In deciding which processes to include under the responsibility of the PO, there are two important criteria to consider: First, the PO should be accountable and have authority over those processes that clearly fall under its area of responsibility, such as portfolio and project management. Second, the PO should have responsibility over those processes that allow it to stay "in the loop." The justification for the second requirement is simple: In order to assure that the PO has the necessary power to exercise its authority effectively and that it is not bypassed when important decisions need to be made, the PO must have a hand in such processes as change management, vendor selection, career and professional development for project managers, and budgeting.

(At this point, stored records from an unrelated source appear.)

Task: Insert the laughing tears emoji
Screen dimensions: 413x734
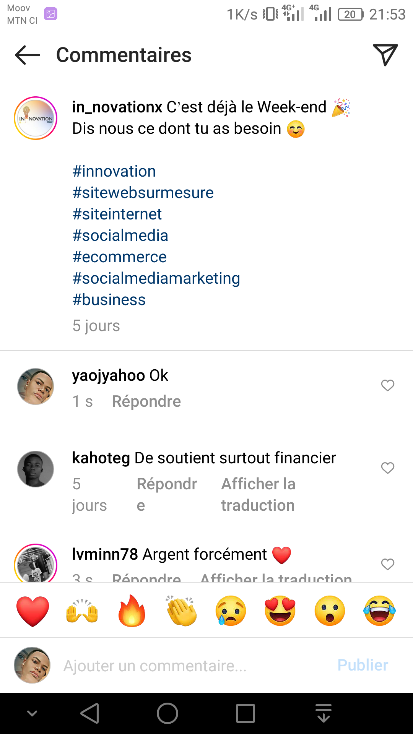Action: click(379, 611)
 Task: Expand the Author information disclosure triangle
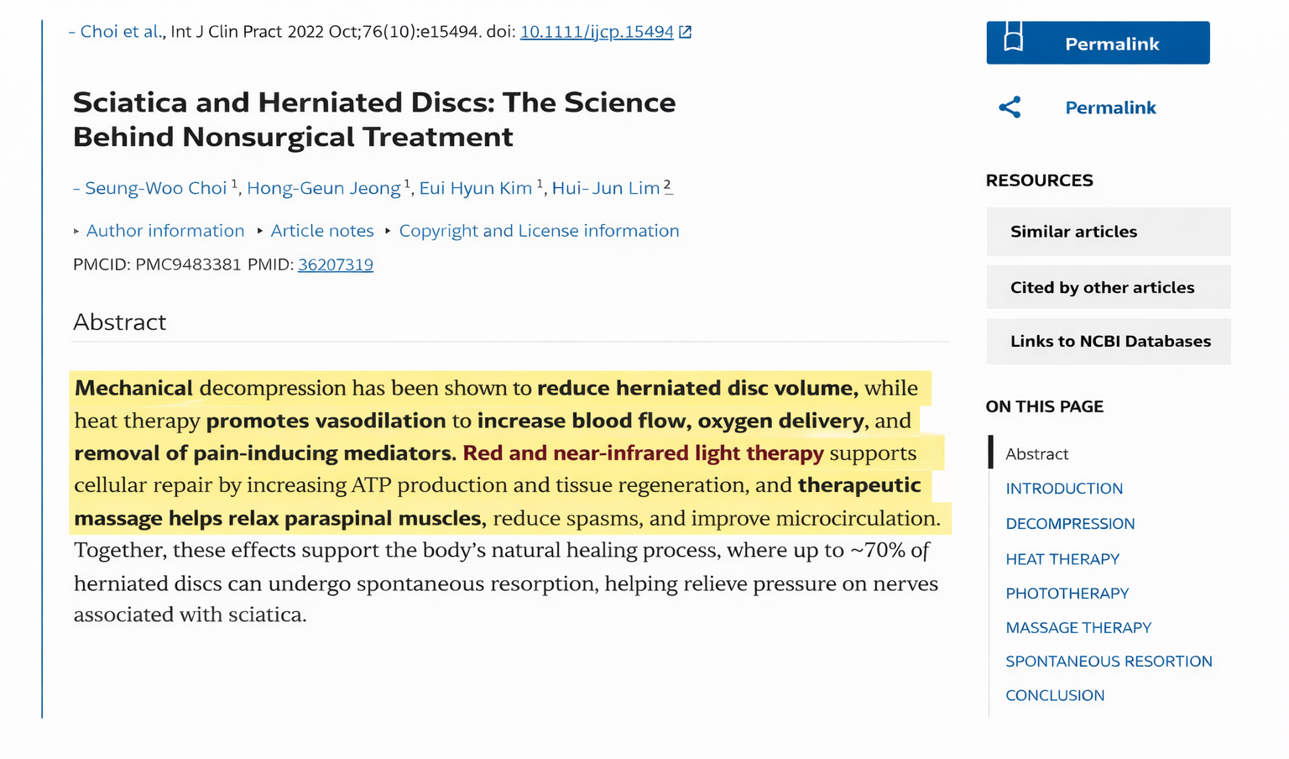(x=76, y=231)
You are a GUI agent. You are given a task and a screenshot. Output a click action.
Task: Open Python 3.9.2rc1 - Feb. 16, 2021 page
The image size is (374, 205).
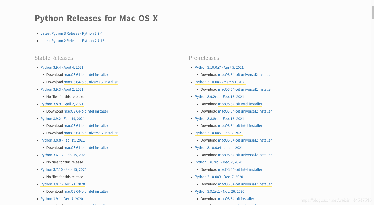[x=219, y=97]
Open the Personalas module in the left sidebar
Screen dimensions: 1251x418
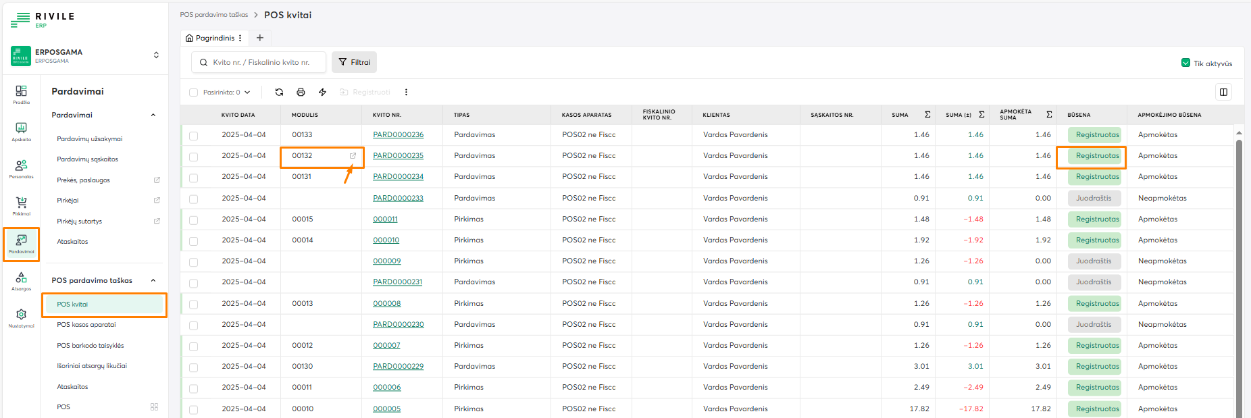coord(22,168)
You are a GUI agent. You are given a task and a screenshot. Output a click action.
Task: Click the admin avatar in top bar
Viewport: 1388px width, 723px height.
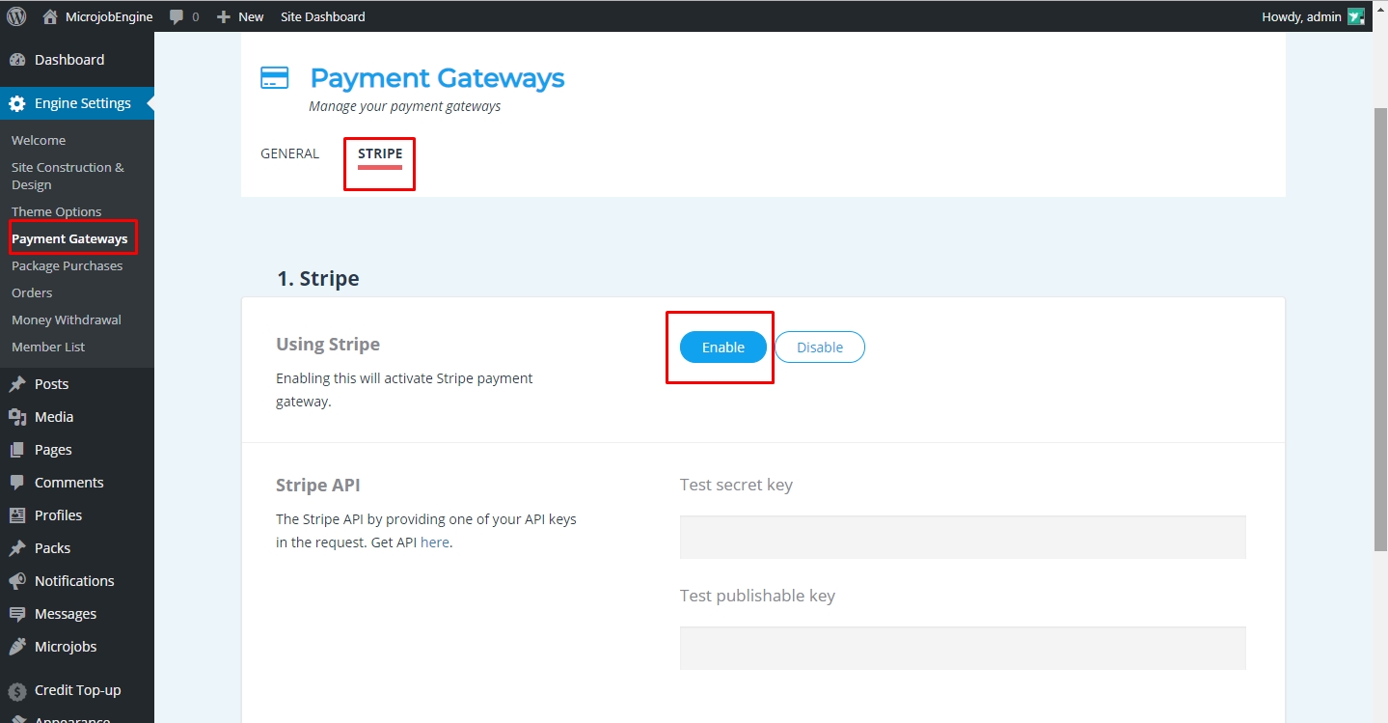coord(1356,16)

Although the PO must be given responsibility for the execution of these functions, the work to be performed is not limited to the PO staff. For example, formulating a project charter would require the involvement of personnel from the sponsoring organization as well as specialists borrowed from the different technical disciplines. This is necessary not only because the PO does not have all the technical resources needed to accomplish the task, but because such involvement helps foster consensus among the stakeholders. Another example is the portfolio planning process, where the PO manager acts as a convener and facilitator, with the final decisions taken by senior management in conjunction with the project sponsors.

3.3.1 Project life-cycle process

The project life-cycle process addresses the formulation, planning, execution termination, and review of individual projects (see Figure 3.6).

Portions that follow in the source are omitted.